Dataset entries
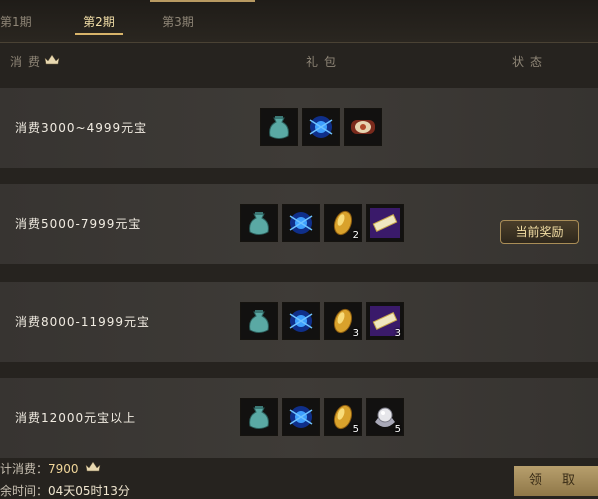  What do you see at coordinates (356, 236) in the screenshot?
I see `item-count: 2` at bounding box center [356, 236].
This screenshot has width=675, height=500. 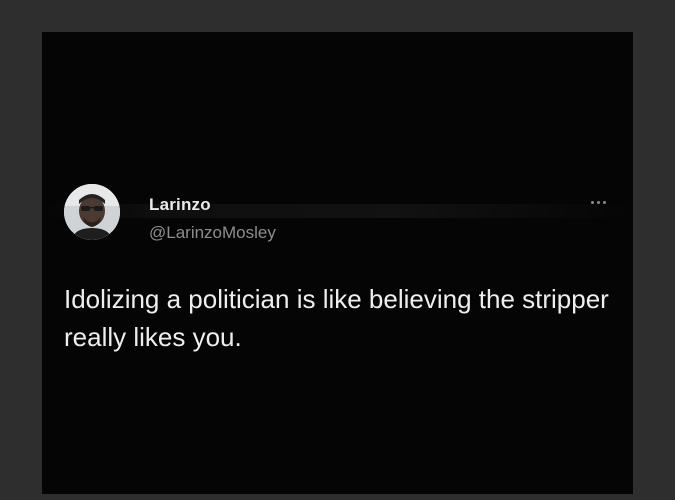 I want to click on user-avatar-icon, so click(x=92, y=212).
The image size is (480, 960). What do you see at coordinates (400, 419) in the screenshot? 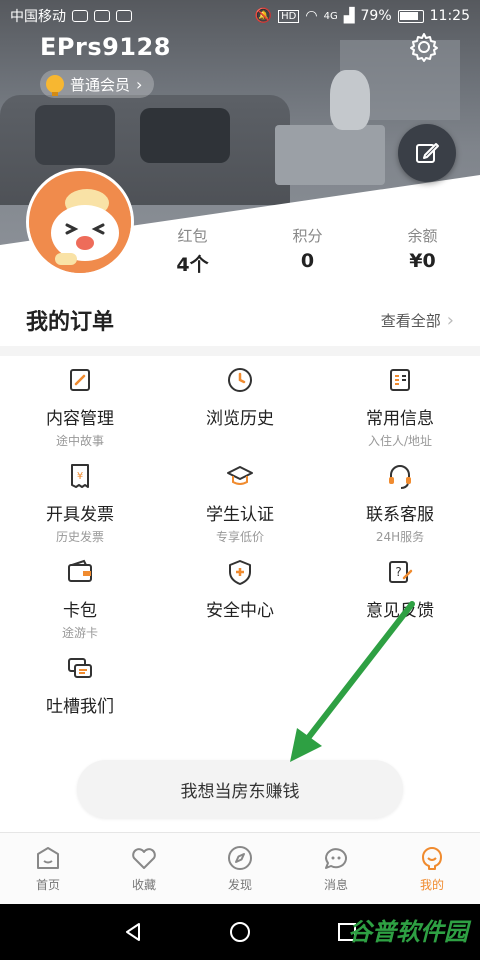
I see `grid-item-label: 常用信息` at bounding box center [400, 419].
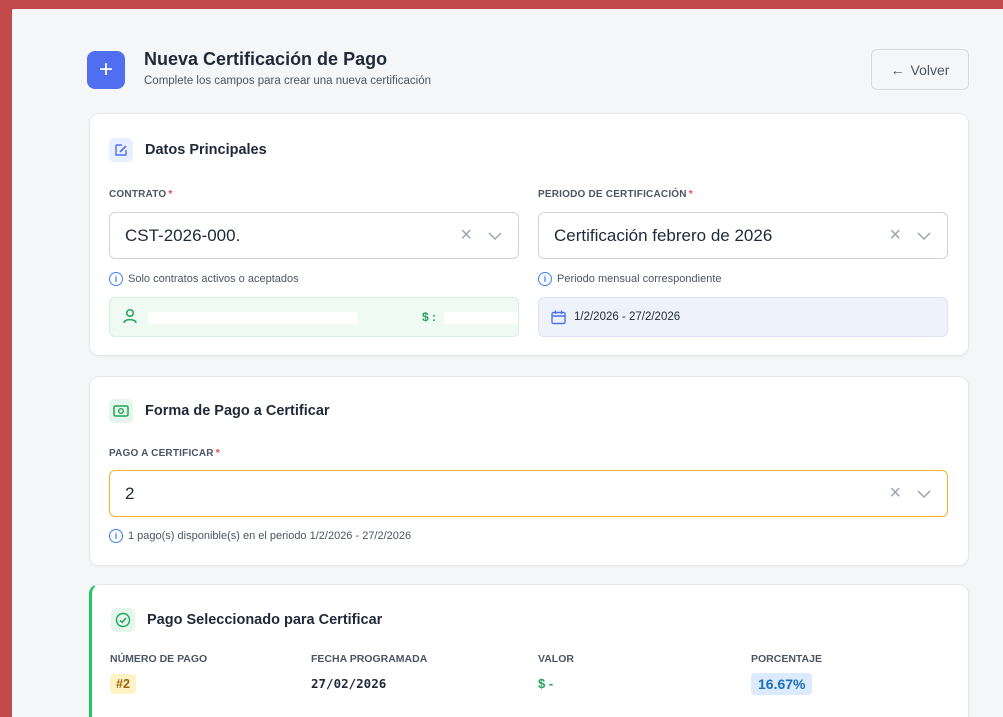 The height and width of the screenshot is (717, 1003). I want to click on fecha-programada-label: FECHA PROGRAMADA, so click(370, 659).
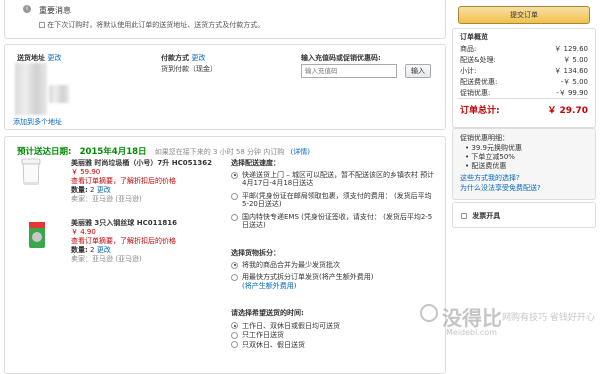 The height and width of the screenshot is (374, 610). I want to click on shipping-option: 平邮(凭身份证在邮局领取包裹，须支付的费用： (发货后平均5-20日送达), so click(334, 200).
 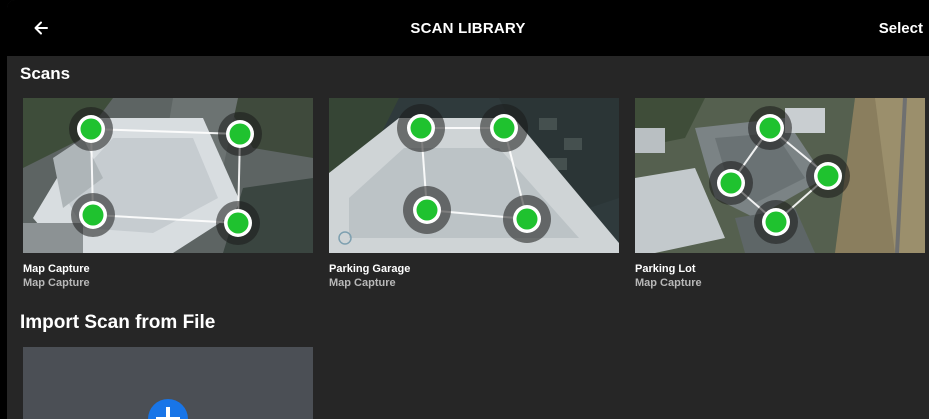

TASK DESCRIPTION ▸ Copy out the entries word for word, starting with the line that contains "The image size" and going on through the end of the entries. Leave the pictures out.

REPLY TO THE EXERCISE ▸
The image size is (480, 960). What do you see at coordinates (400, 419) in the screenshot? 
I see `grid-item-label: 常用信息` at bounding box center [400, 419].
 The height and width of the screenshot is (717, 1003). I want to click on fecha-programada-label: FECHA PROGRAMADA, so click(370, 659).
 The height and width of the screenshot is (374, 610). I want to click on shipping-option: 平邮(凭身份证在邮局领取包裹，须支付的费用： (发货后平均5-20日送达), so click(334, 200).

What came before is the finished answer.